IDClaimSource supportCaution
C1 DNA methylation age is a specific biomarker-based measure and not a complete summary of a person's biological age. 2019 Clearly distinguish between a single research measure and the broader, contested umbrella concept of biological age.
C2 Activity-discordant identical twin pairs enable co-twin comparisons with a largely shared genetic background. 2022 , 2015 Do not write that the design fully isolates the effect of exercise.
C3 In the review of 17 long-term activity-discordant identical twin pairs, the more active co-twins had higher physical capacity and less fat in several studied depots. 2022 Tie the result to the reviewed pairs and the small, rare sample.

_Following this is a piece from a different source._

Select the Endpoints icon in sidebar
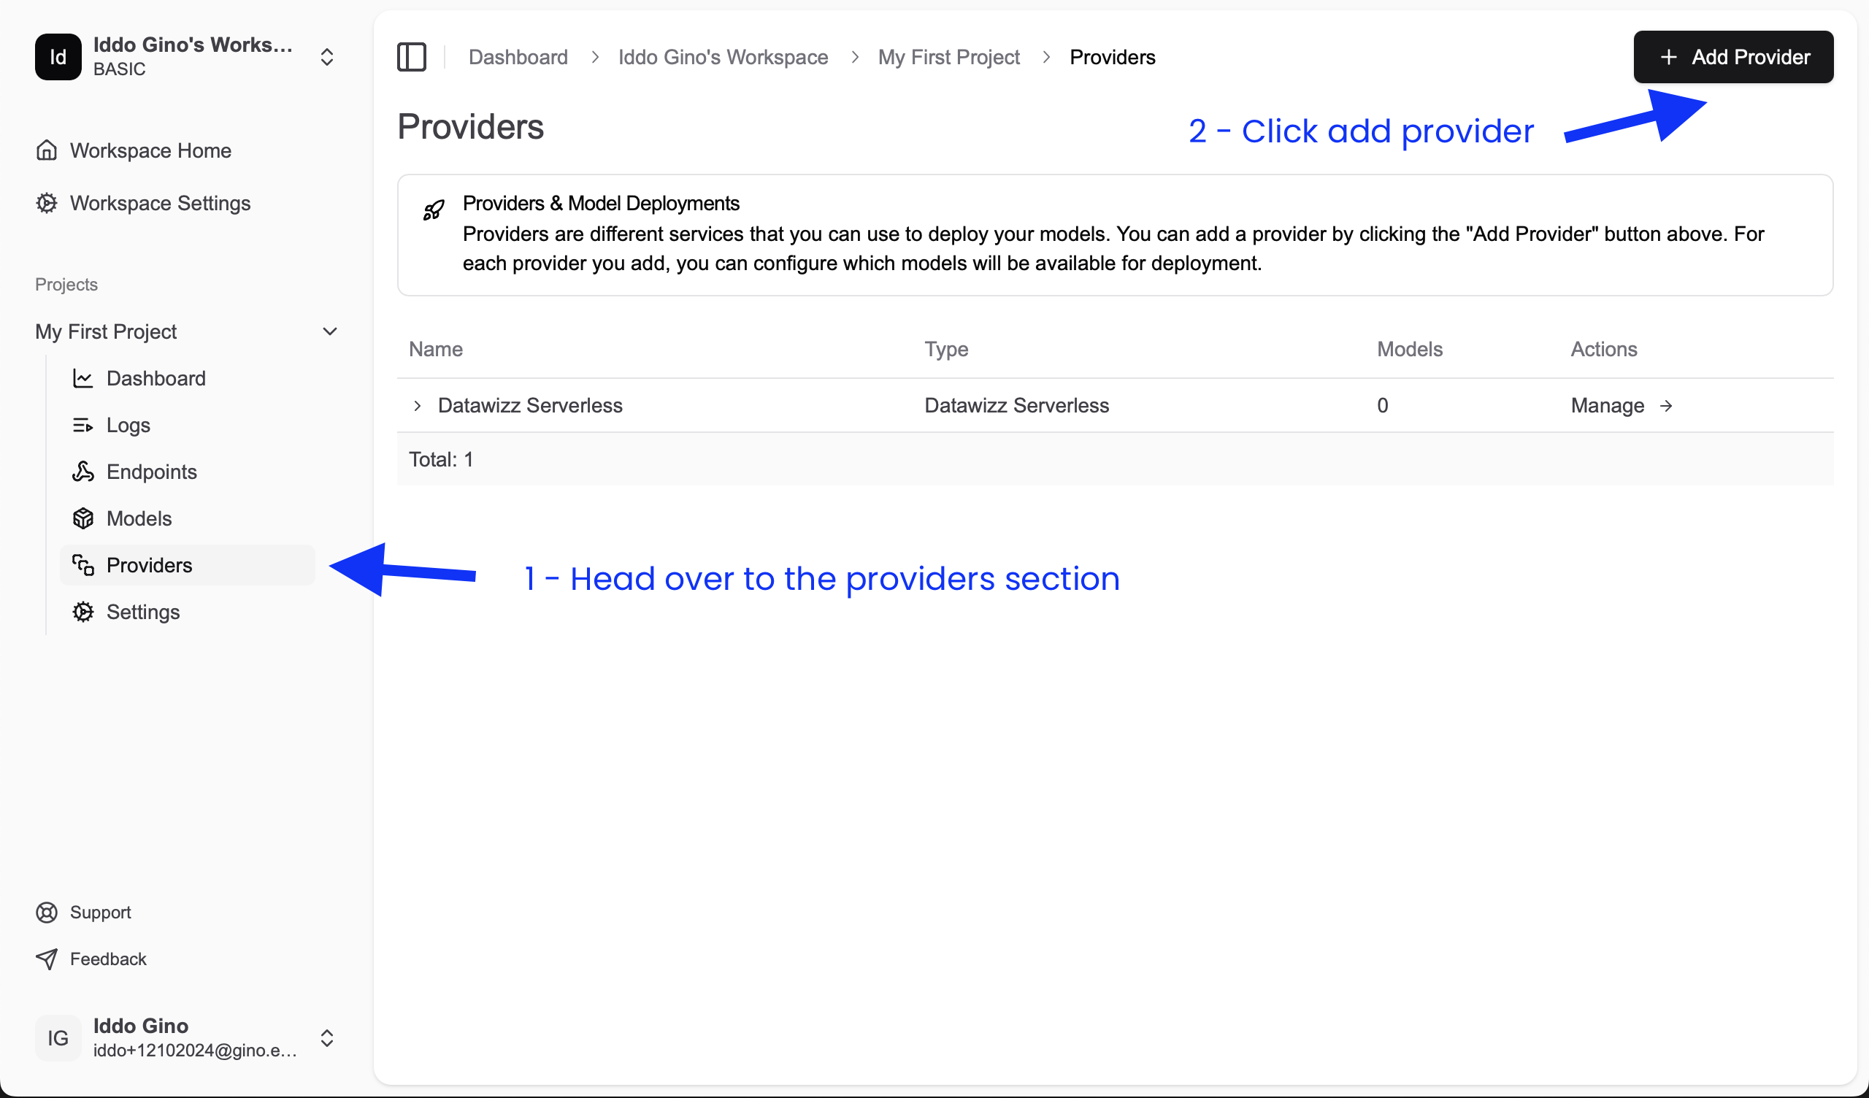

C4 In the FITFATTWIN sample of 10 young adult male identical twin pairs, differences in fitness, body fat, and certain glucose-related markers were observed. 2015 Do not generalise to all twins, women, or older people, and do not imply causation.
C5 The used twin sources support differences in physical capacity, fitness, and body composition in the studied pairs. 2022 , 2015 Call these functional and physical measures, not evidence of a slower overall rate of ageing.
C6 The co-twin analysis found no clear difference in DNA methylation age between long-term more and less active co-twins. 2019 Do not reframe a null result as a claim about rejuvenation or slowed ageing.
C7 The three sources describe several separate measures and cannot be combined into a precise biological age number or a causal promise. 2022 , 2015 , 2019 Keep this limitation visible before the source notes and the publication decision.